Honoring Theodore Judah
A few blocks from the California State Railroad Museum at 2nd Street and L streets, almost hidden on a tiny patch of lawn, is a marvelous, 20-foot high monument honoring the genius who conceived, plotted, publicized, sold, lived and even died creating the Pacific portion of the transcontinental Railroad, road, the famed engineer Theodore Judah. Most people don’t even notice the monument as they drive past. But it is worth some time to examine the monument’s symbolic detail. You will notice pine trees pointing to a bridge spanning a wide crevice. A tunnel cuts through the granite of the Sierra Nevada as the road wends its way higher and higher through seemingly impassable alpine terrain. One is moved by the fact that this monument was paid for by the workers of the Southern Pacific Railroad during the Great Depression, thanking Judah for creating the industry, which supported them and their families for generations. The plaque reads:
“That the West may remember Theodore Dehone Judah, pioneer, civil engineer and tireless advocate of a great transcontinental railroad. This monument was erected by the men and women of the Southern Pacific Company, who, in 1930, were carrying on the work he began in 1860. He convinced four Sacramento merchants that his plan was practicable and enlisted their help. Ground was broken for the railroad January 2, 1863, at the foot of K Street, nearby.
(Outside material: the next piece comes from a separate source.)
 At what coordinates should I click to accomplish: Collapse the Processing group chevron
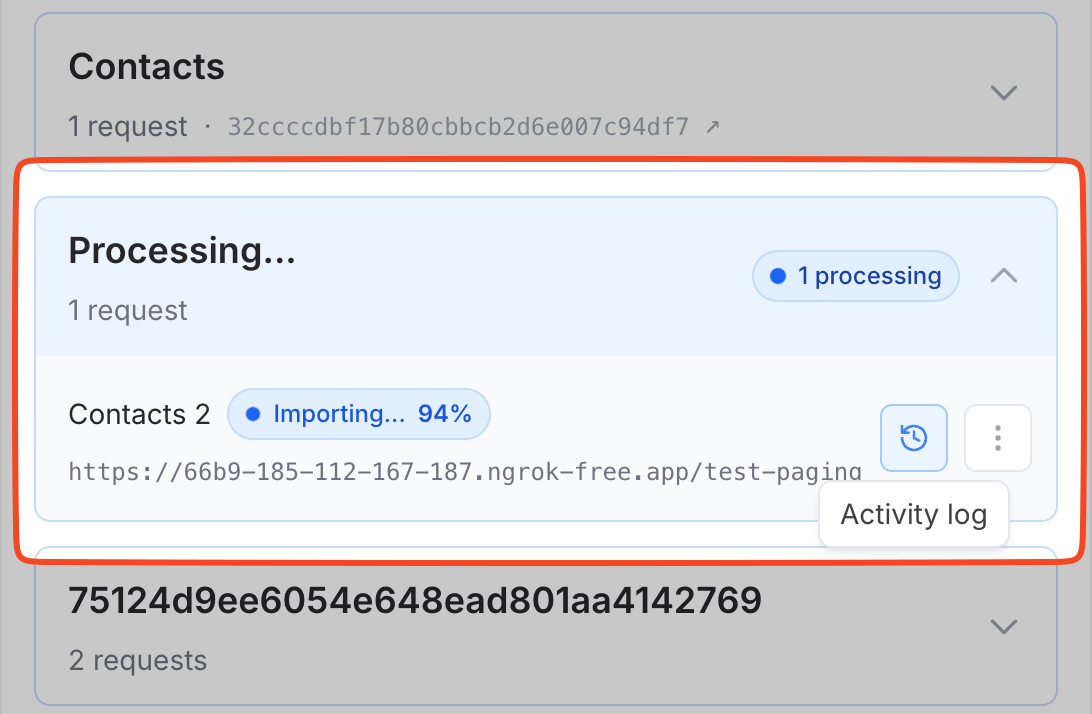1003,276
Judah died November 2, 1863.
The road was built past the site of this monument, over the lofty Sierra – along the line of Judah’s survey – to a junction with the Union Pacific at Promontory, Utah, where on May 10, 1869, the last spike was driven.”
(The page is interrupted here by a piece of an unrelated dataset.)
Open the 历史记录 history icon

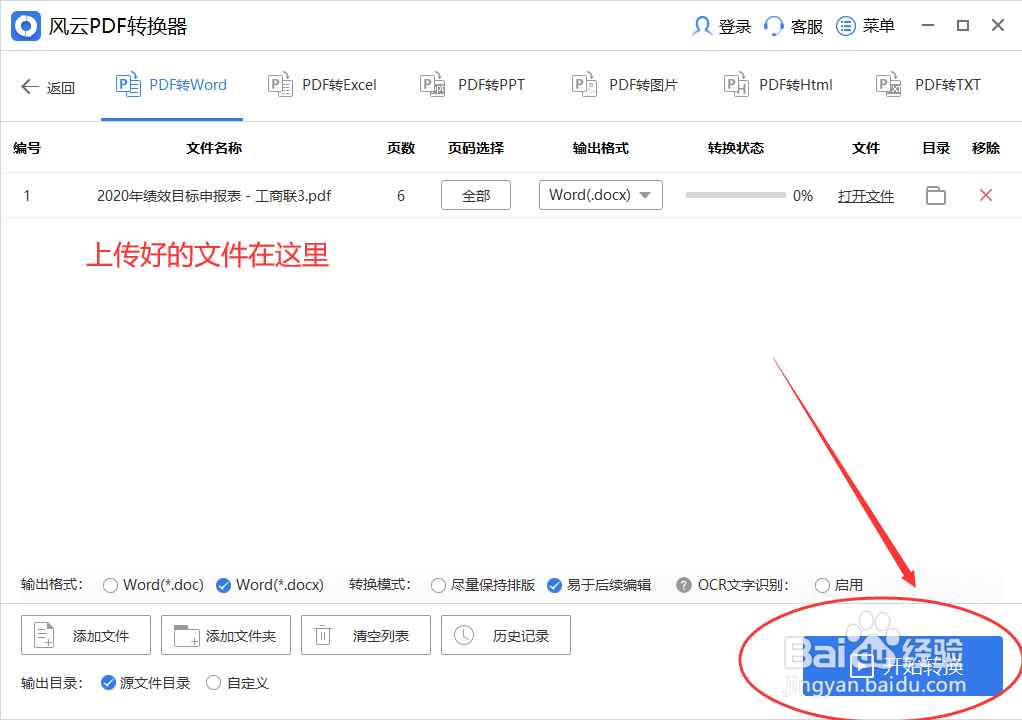pyautogui.click(x=463, y=634)
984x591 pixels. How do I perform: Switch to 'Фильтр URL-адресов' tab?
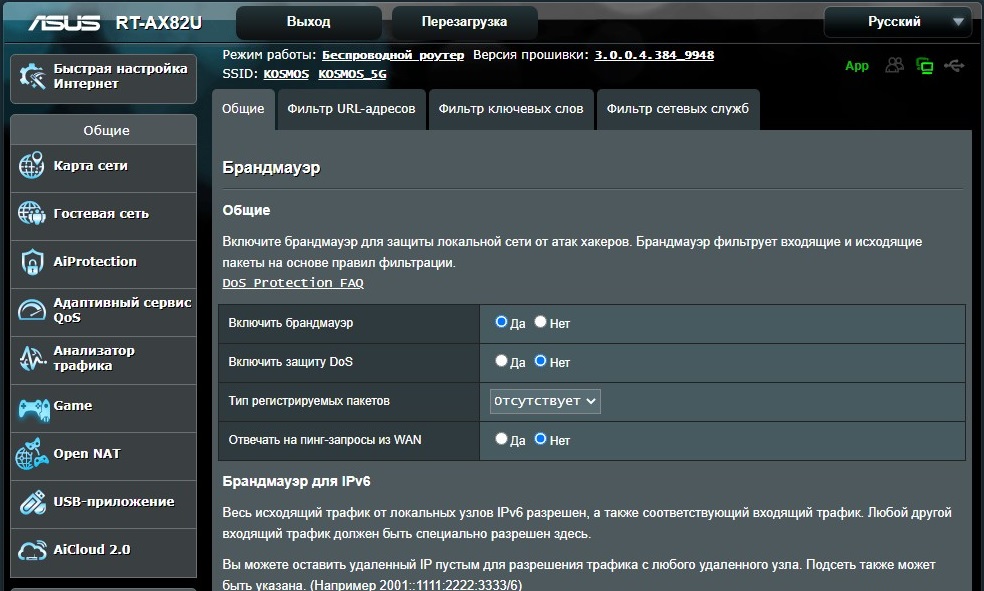pyautogui.click(x=351, y=109)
How did Judah pick the route? The ancient Greeks said you could find a path through mountains by loading a hundred pounds on a burro and following as it picked a path. Judah, a trained and experienced railroad surveyor, was much more methodical and had the benefit of many previous surveying parties who had explored possible transcontinental routes. With slavery the burning issue of the day, Union supporters were determined to find a route through the North. The South waged its own attempt to land the transcontinental railroad, with no less a luminary than Jefferson Davis (later President of the Confederate States of America) leading that failed effort.